Senate Ag Committee Considers Testimony on the Digital Commodities Consumer Protection Act

The U.S. Senate Committee on Agriculture, Nutrition, & Forestry ("Committee"), considered testimony from key regulators and market participants on the bipartisan Digital Commodities Consumer Protection Act of 2022 ("DCCPA").

Committee Chair Debbie Stabenow (D-MI) described the bill as giving the CFTC complete oversight over digital assets that act like commodities (see previous coverage). Senator Stabenow said that the need for regulation and oversight over the digital asset markets is crucial, stating that "$1.9 billion worth of cryptocurrency was stolen in hacks in the first seven months of this year alone - up 60 percent from this time last year." She further stated that while there is a substantial increase in the number of Americans investing and trading in cryptocurrencies, a third of those individuals "earn less than $60,000 a year" and "cannot afford to lose their savings because of a lack of guardrails in these markets."

The Committee heard testimony from CFTC Chair Rostin Behnam, who said that the CFTC is ready to take on the challenge of regulating the digital asset commodity market and has the "experience and expertise" that makes it the ideal regulator for the market. He emphasized that the unregulated nature of digital assets disproportionately affects lower-income investors and historically underserved communities, which, he said, highlights the importance of establishing a comprehensive federal regulatory regime as soon as possible. Mr. Behnam reiterated his support of the DCCPA's various tools to enhance the CFTC's ability to regulate digital assets, and emphasized the importance of a comprehensive federal regulatory regime given such markets' "significant speculative retail participation," "high levels of leverage" and "platform-based custody arrangements outside of the traditional regulated banking sector."

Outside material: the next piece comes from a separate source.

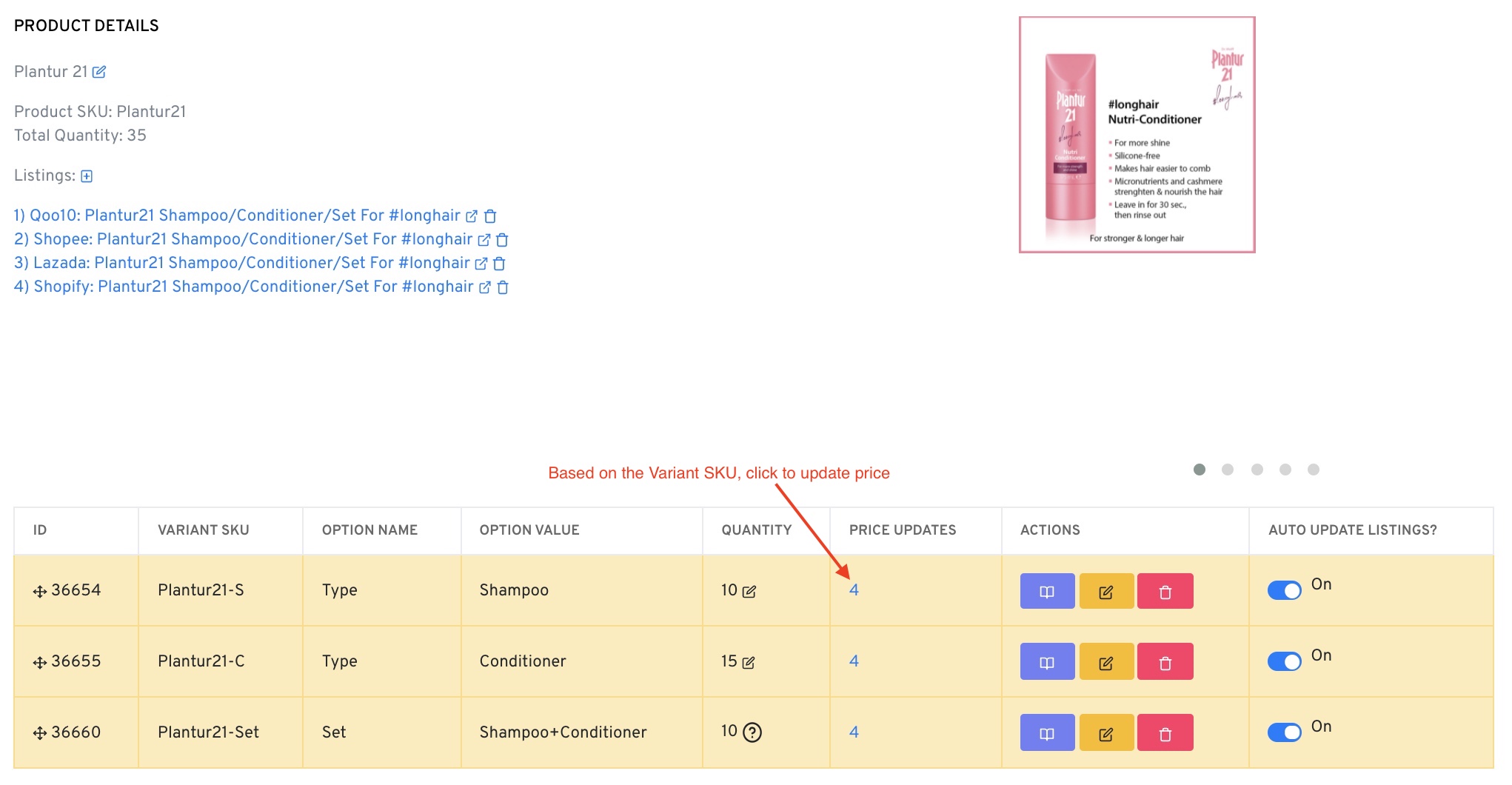Switch off auto update for Plantur21-Set
Image resolution: width=1512 pixels, height=785 pixels.
[x=1285, y=732]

The Committee also considered the testimony of representatives from cryptocurrency-related companies, broker-dealers and other market participants.

  • Chief Legal Officer of Citadel Securities Dr. Heath P. Tarbert expressed Citadel's support for the DCCPA, but warned against regulation by enforcement and urged Congress to reinforce that point in the bill. Dr. Tarbert supported the principles-based regulatory approach detailed in the bill, but called for (i) further clarification of the DCCPA's new categories of registrants; (ii) greater protection for market participants from "adverse retroactive government or private actions if digital commodities certified in accordance with the [DCCPA] are subsequently reclassified as securities"; and (iii) ensuring that market participants who reasonably apply the DCCPA's principles in good faith "are not later subject to arbitrary, post hoc enforcement actions" (i.e., rulemaking by enforcement).

  • CEO of the Crypto Council for Innovation Sheila Warren stated that the DCCPA is a "pivotal step" toward achieving necessary federal regulatory oversight over digital commodity markets, but expressed concern that the bill lacks clarity and includes vague definitions which could lead to confusion among market participants. She said that the bill requires further specification regarding the parameters of the CFTC's jurisdictional authority that take into account the SEC's jurisdiction over crypto securities, and requires clarity on the relationship between the DCCPA's provisions and decentralized protocols.

  • Vice President and Deputy General Counsel of Regulatory of Coinbase Christine Parker supported the bill, saying that it creates a "much-needed comprehensive and robust regulatory framework for spot markets for digital asset commodities." Ms. Parker recommended that the DCCPA include a specific definition of "digital asset security" to provide clarity around what digital assets will constitute securities regulated by the SEC. She added that Coinbase believes that the provisions of the DCCPA concerning segregation requirements for platforms holding customer assets could be strengthened by providing further clarity as to how these provisions may operate differently from similar requirements applied to cleared derivatives markets.

  • CEO of Stellar Development Foundation Denelle Dixon added that the bill is a "consequential step towards creating [an] innovative and inclusive financial system." She expressed concern, however, that as currently drafted the bill might appear to "cover aspects of the technology rather than the participants offering products and services that leverage the technology." Ms. Dixon stated that regulation targeting the technology rather than how the technology is used will stifle innovation. She also called for a definition that more clearly outlines those businesses and individuals that would be "subject to these regulations."

  • Director of Financial Regulation and Corporate Governance at the Center for American Progress Todd Phillips said that the bill would provide significant customer protections while giving the CFTC ample room to regulate the market while also retaining SEC authority over those crypto-assets that are securities. Mr. Phillips recommended the following amendments: (i) remove reference to specific assets, such as Ether, in the definition of "digital commodity" due to current debate regarding whether changes to the Ethereum blockchain will make Ether a security; (ii) clarify that the listing of a digital asset on a digital commodity platform "does not provide a presumption that the asset is a commodity"; (iii) add a prong to the definition of "digital commodity" that includes assets "transferred on a blockchain or similar technology" to include crypto miners and stakers as intermediaries subject to federal regulation and (iv) allow the SEC to have concurrent jurisdiction over digital commodity transactions involving securities.